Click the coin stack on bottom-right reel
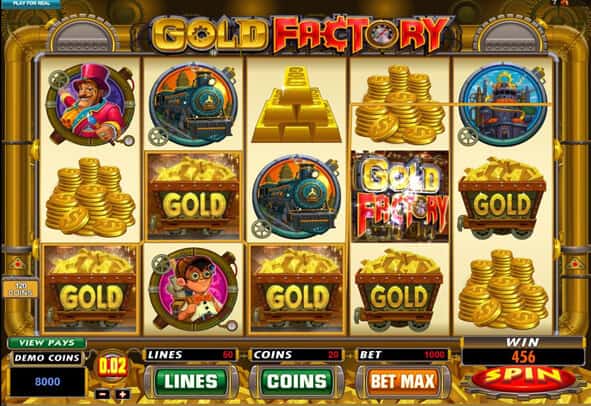pos(502,289)

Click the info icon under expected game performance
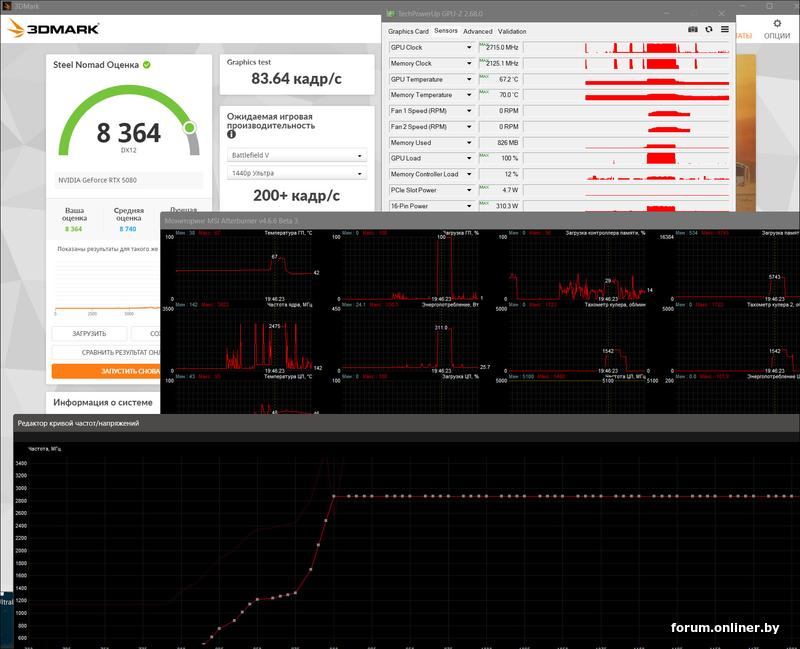[x=231, y=134]
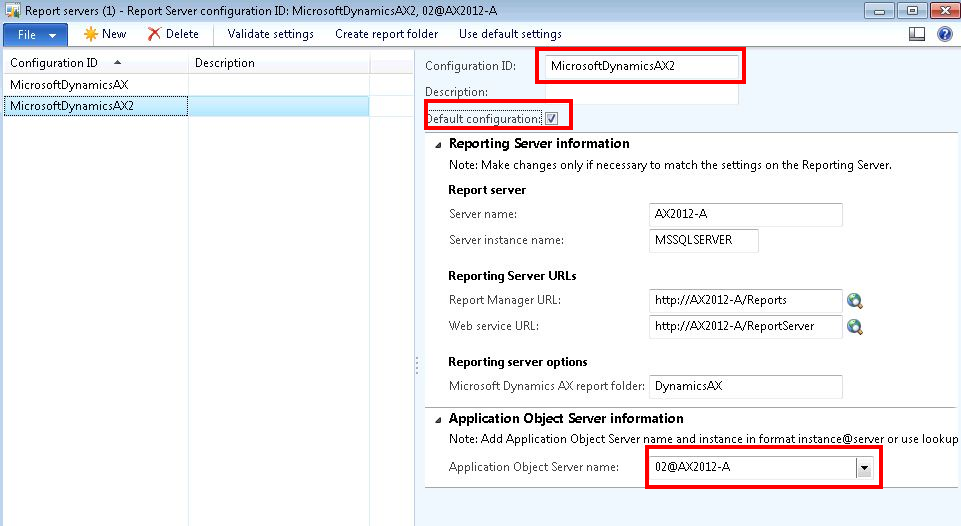Click the Report servers window title icon

pos(11,10)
------------------------------------------------------------------------
**THE PROBLEM:** The material must be restated verbatim. Its pictures must be omitted.

**RESULT OF THE TASK:**
Click the coin stack on bottom-right reel
pos(502,289)

Click the info icon under expected game performance
[x=231, y=134]
Click the Report servers window title icon

pos(11,10)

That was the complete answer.